Era sparita da così tanto tempo. Se l'avessi mai incontrata, le domande che avevo erano tutte scritte in un quaderno, uno così accuratamente nascosto sotto il mio cuscino. Il mio cuore sapeva di non chiedere mai a mio padre di lei, ma ora era qui. Perché mi aveva lasciato? Ci aveva lasciato?
"Perché te ne sei andata? Perché sei tornata?" Le domande sgorgavano dalla mia bocca come lava. Erano calde, quasi dolorose. Avevo appena perso mio padre solo per ritrovare una madre perduta che potrebbe o non potrebbe avere buone intenzioni. Anzi, non ha buone intenzioni.
La sua postura rilassata irritava solo la mia pelle. Questa donna mi aveva lasciato, solo un bambino, e ora osava presentarsi... adesso.
"Sono qui perché devo pagare il mio debito," il suo sguardo vagava per le strade fuori. Bambini piccoli ridevano al parco dall'altra parte della strada; i venditori ambulanti vendevano cibo, cianfrusaglie e simili. Tutte quelle cose erano più importanti da guardare che la figlia proprio davanti a lei.
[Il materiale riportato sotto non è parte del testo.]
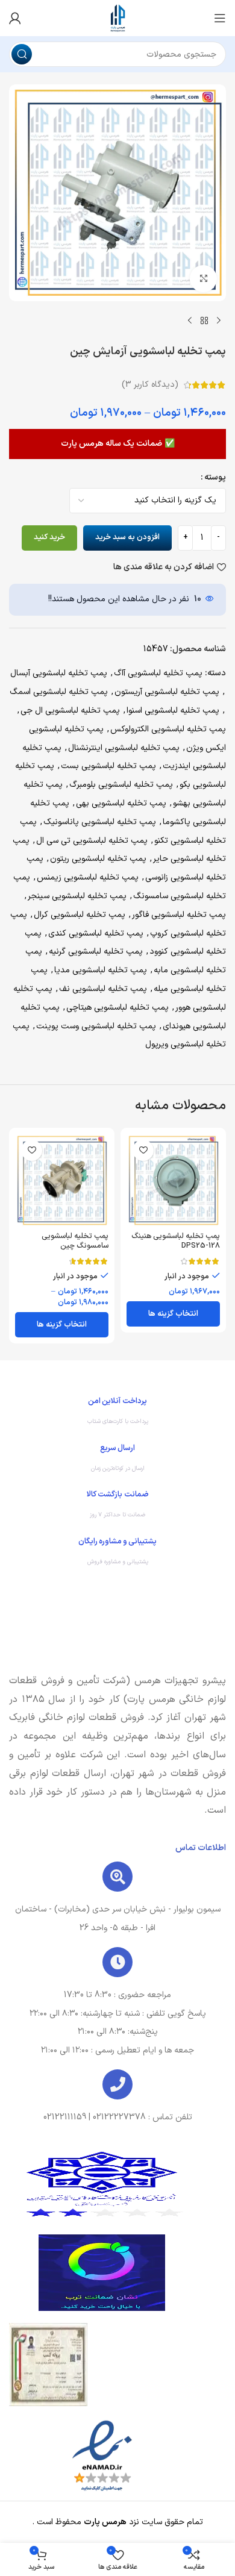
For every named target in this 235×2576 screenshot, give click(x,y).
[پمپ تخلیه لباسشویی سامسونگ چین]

"Se stai cercando soldi, non ne ho. Anzi, ho bisogno di soldi." Spostando la borsa sulla spalla, stavo per andarmene solo per avere la piccola fata scura che mi tirava la gamba. Mia madre sbuffò, i suoi tacchi ticchettavano verso di me.
"Soldi?" ridacchiò. "Magari fosse così semplice, ma purtroppo, il pagamento viene raccolto in un altro modo dove vivo ora." Il suo dito indice sfiorò la mia mascella. Lungo l'artiglio dipinto mi graffiò il mento. La spinsi via bruscamente.
"Potrai pagare il tuo debito con il tuo corpo." Saltando via bruscamente, mi avviai verso la luce, lontano dal vicolo solo per essere tirato indietro da una mano invisibile.